-- DATA SHOWN start --

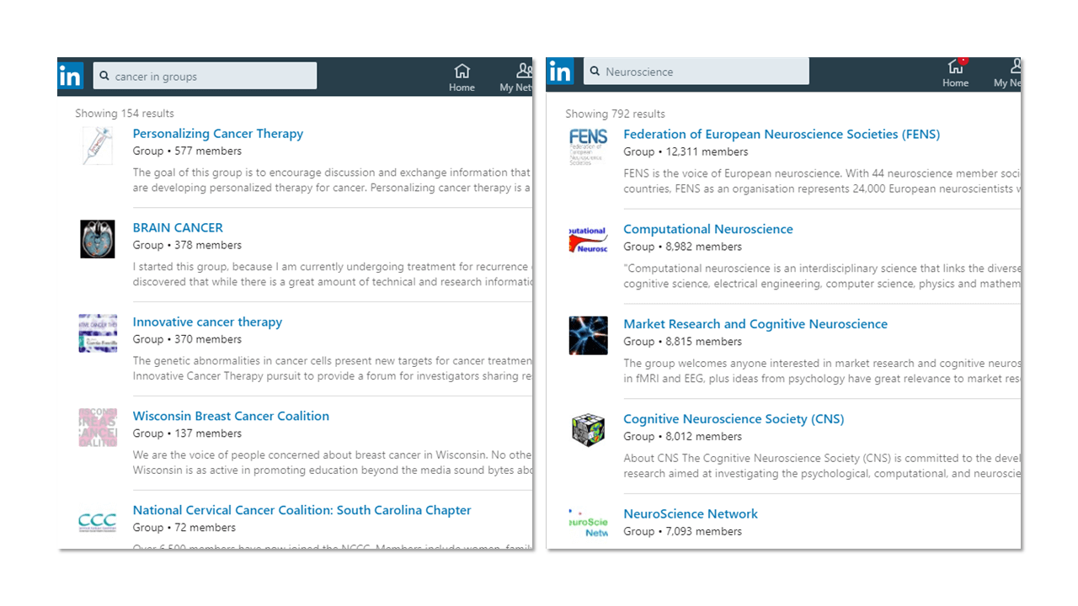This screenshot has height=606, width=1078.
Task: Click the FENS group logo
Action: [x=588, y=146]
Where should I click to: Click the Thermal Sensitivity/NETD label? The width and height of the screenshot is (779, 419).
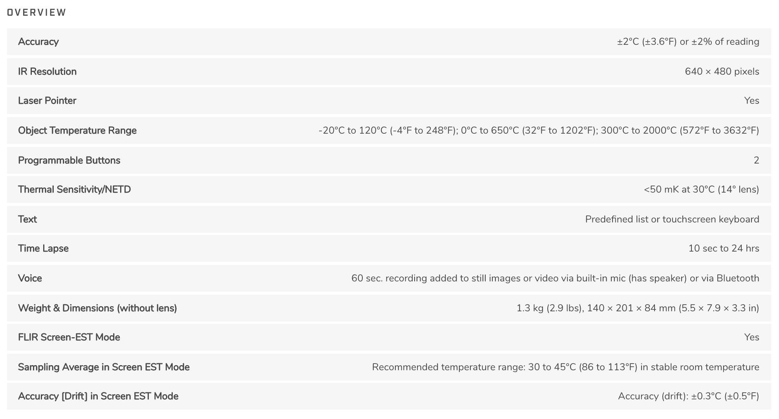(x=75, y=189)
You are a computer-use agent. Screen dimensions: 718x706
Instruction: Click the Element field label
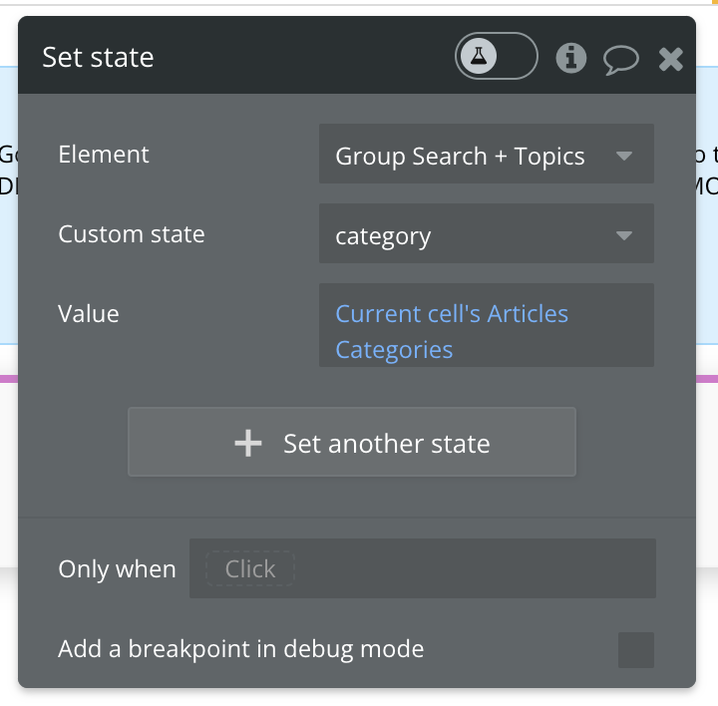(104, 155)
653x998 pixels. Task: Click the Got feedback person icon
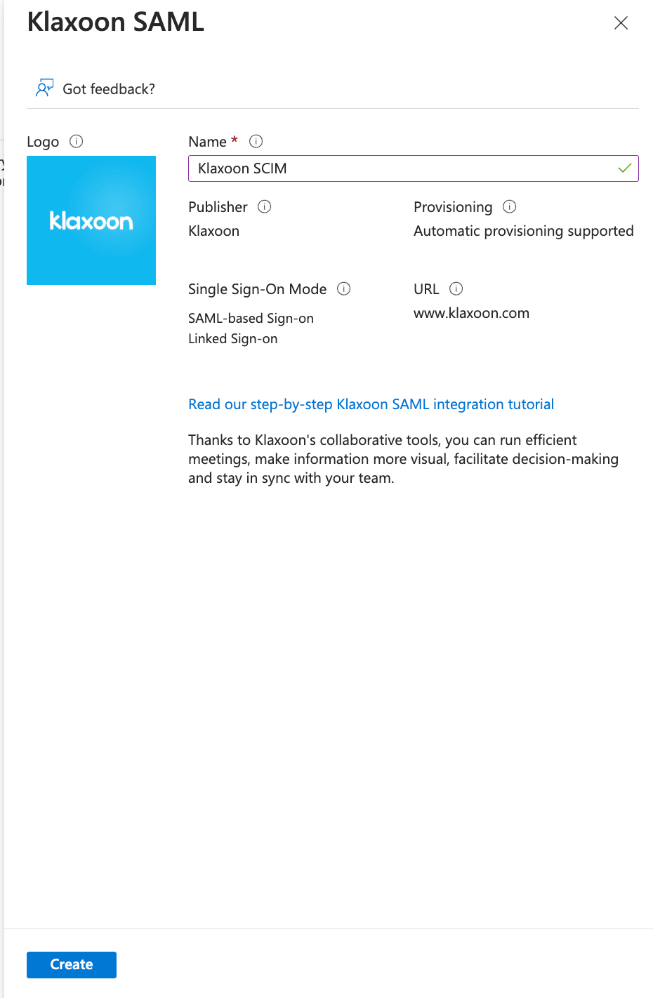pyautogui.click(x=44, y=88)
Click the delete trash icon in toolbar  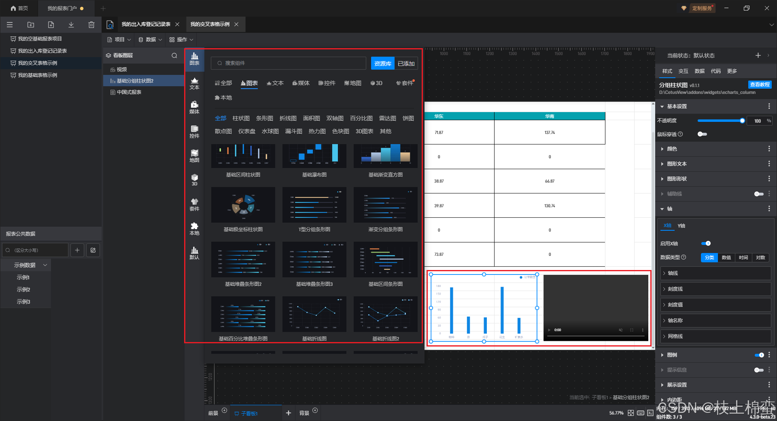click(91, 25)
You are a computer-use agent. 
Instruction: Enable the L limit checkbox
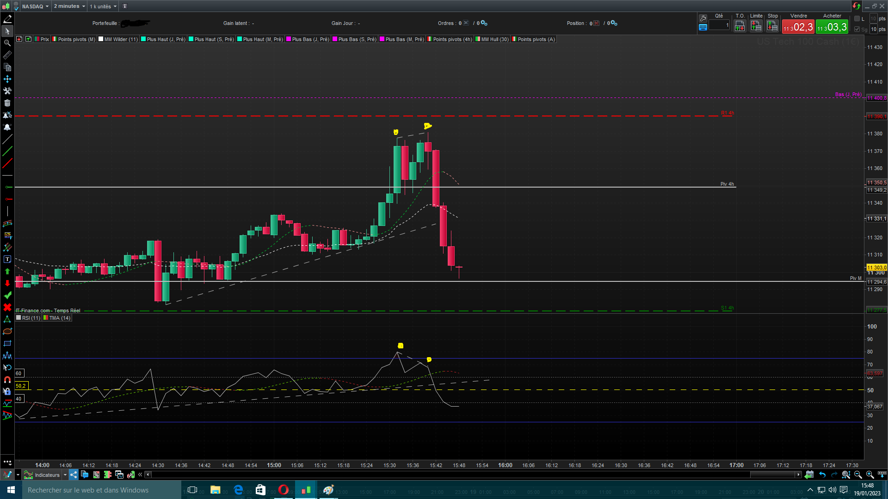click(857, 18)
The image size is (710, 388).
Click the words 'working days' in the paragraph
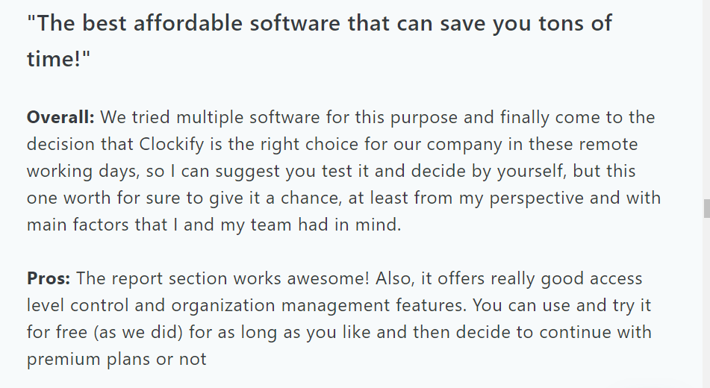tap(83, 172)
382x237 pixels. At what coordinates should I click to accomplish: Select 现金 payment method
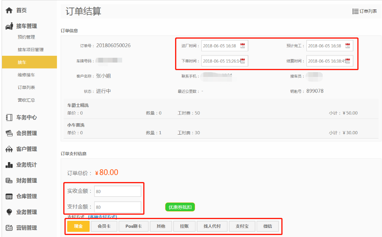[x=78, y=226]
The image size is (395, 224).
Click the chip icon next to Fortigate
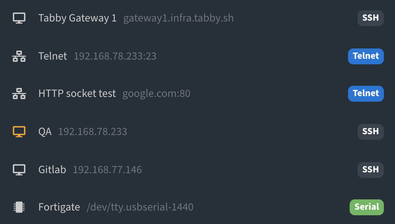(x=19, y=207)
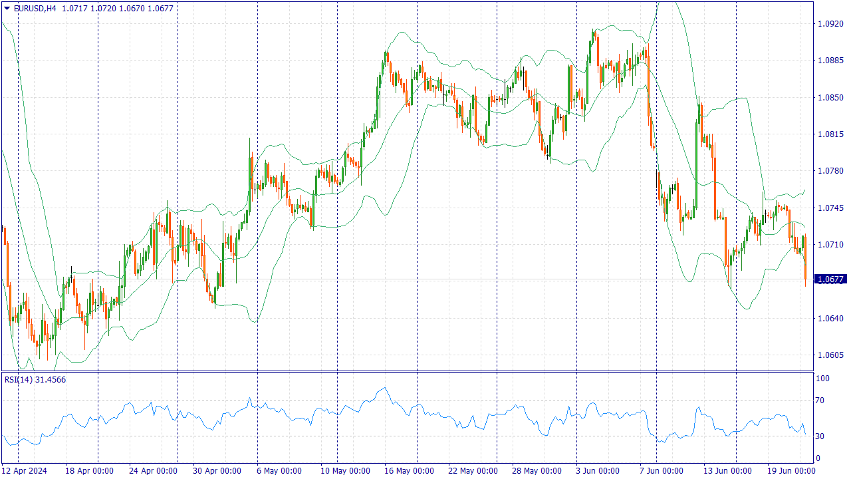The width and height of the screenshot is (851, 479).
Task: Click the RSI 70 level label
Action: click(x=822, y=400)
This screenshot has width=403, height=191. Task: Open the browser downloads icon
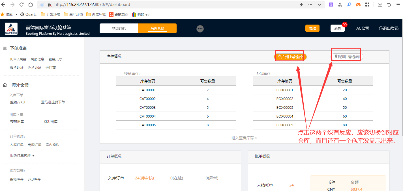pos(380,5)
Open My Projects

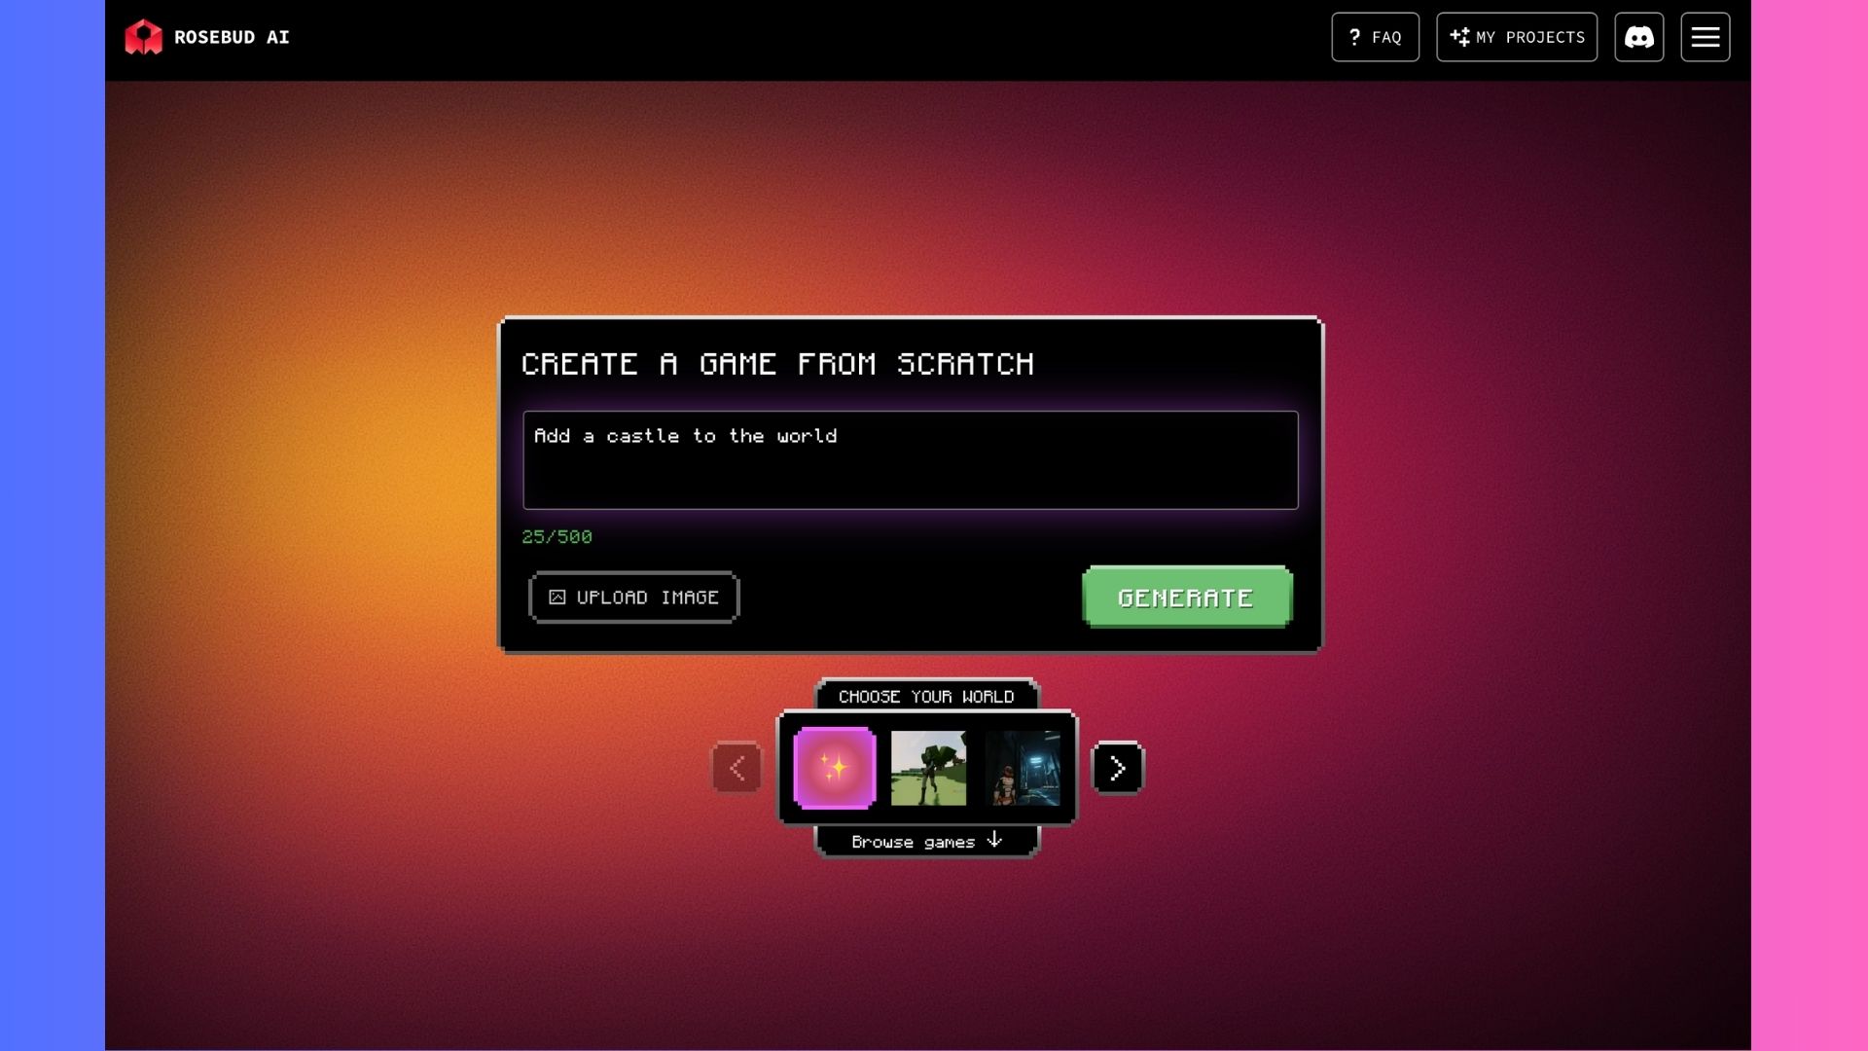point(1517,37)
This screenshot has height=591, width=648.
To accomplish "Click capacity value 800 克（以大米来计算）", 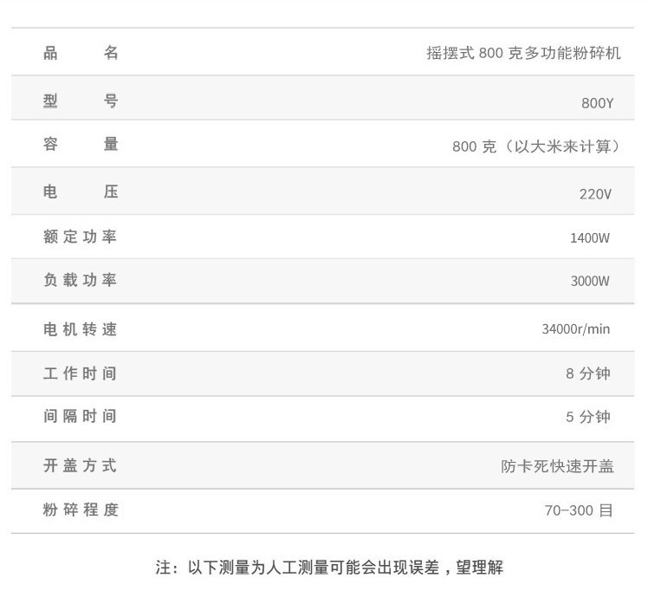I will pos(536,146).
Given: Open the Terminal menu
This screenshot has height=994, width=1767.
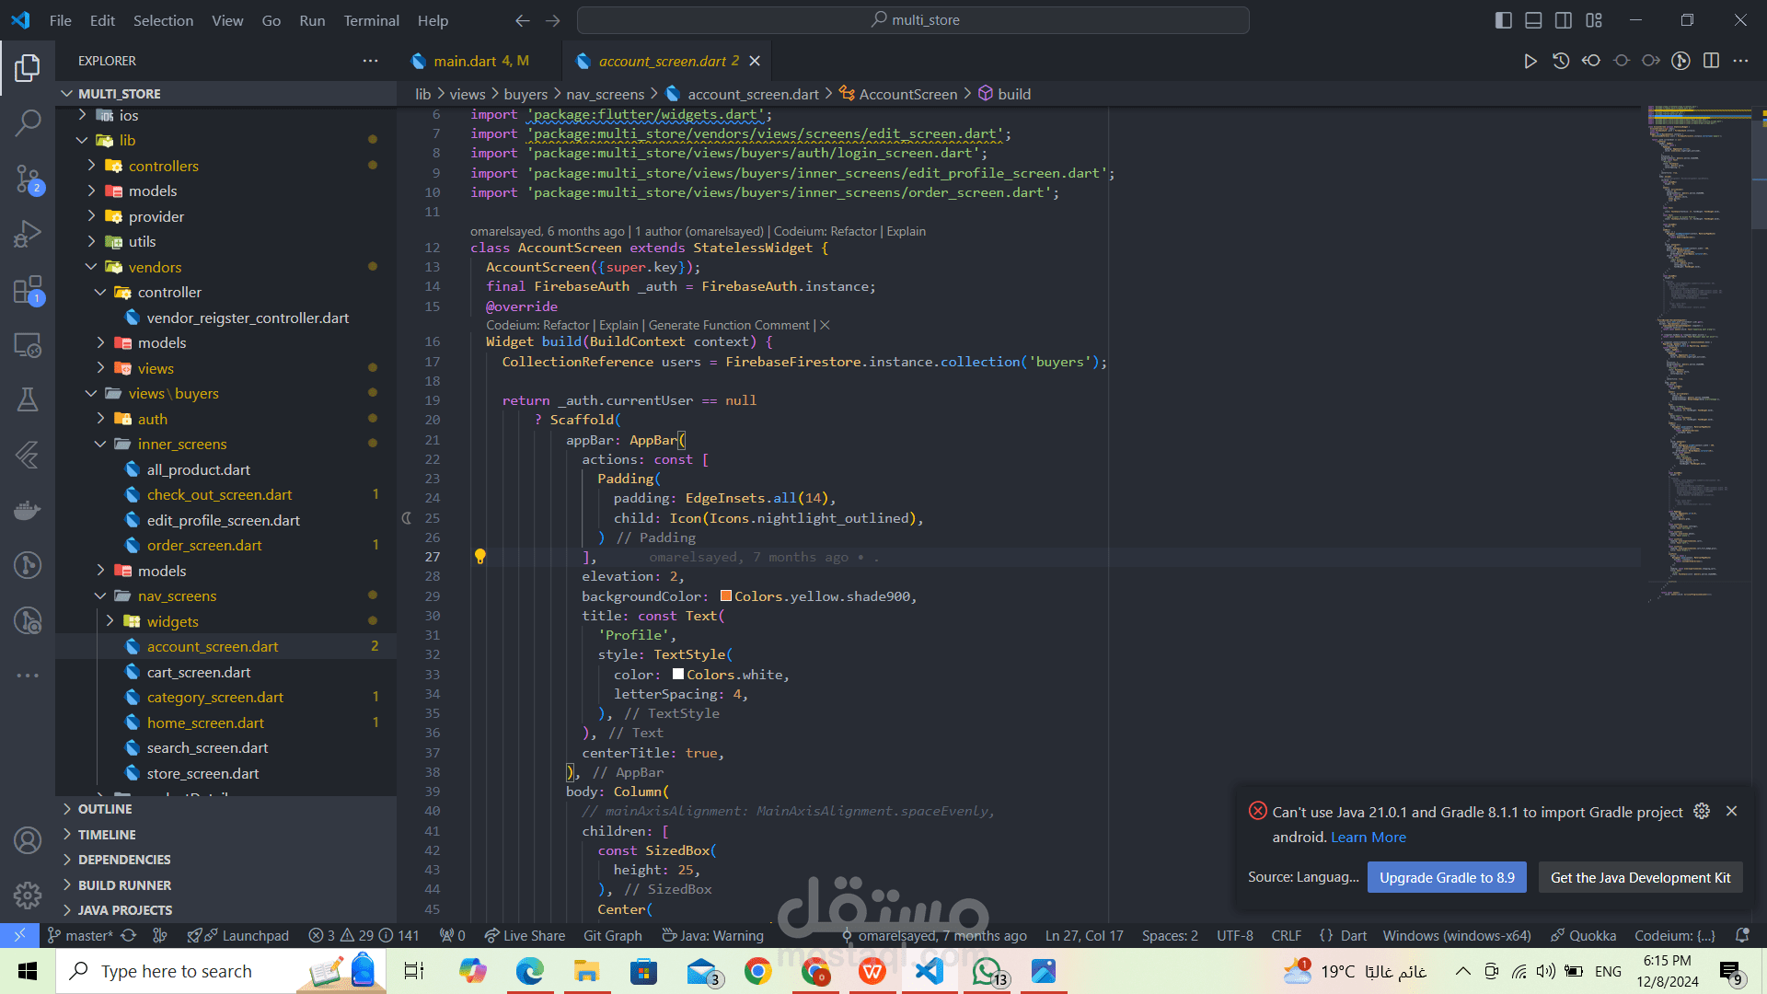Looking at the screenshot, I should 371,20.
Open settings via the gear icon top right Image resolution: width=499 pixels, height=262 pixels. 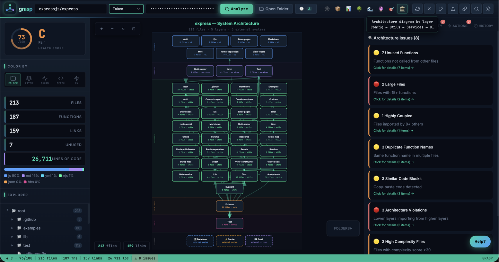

-- DATA SHOWN end --

_SHORT PROBLEM:_ Please extract every line of the data above that contains the string "Instruction", copying each line in full. Case counts when matching.

_REPLY:_
Instruction: Click the Element field label
Instruction: Enable the L limit checkbox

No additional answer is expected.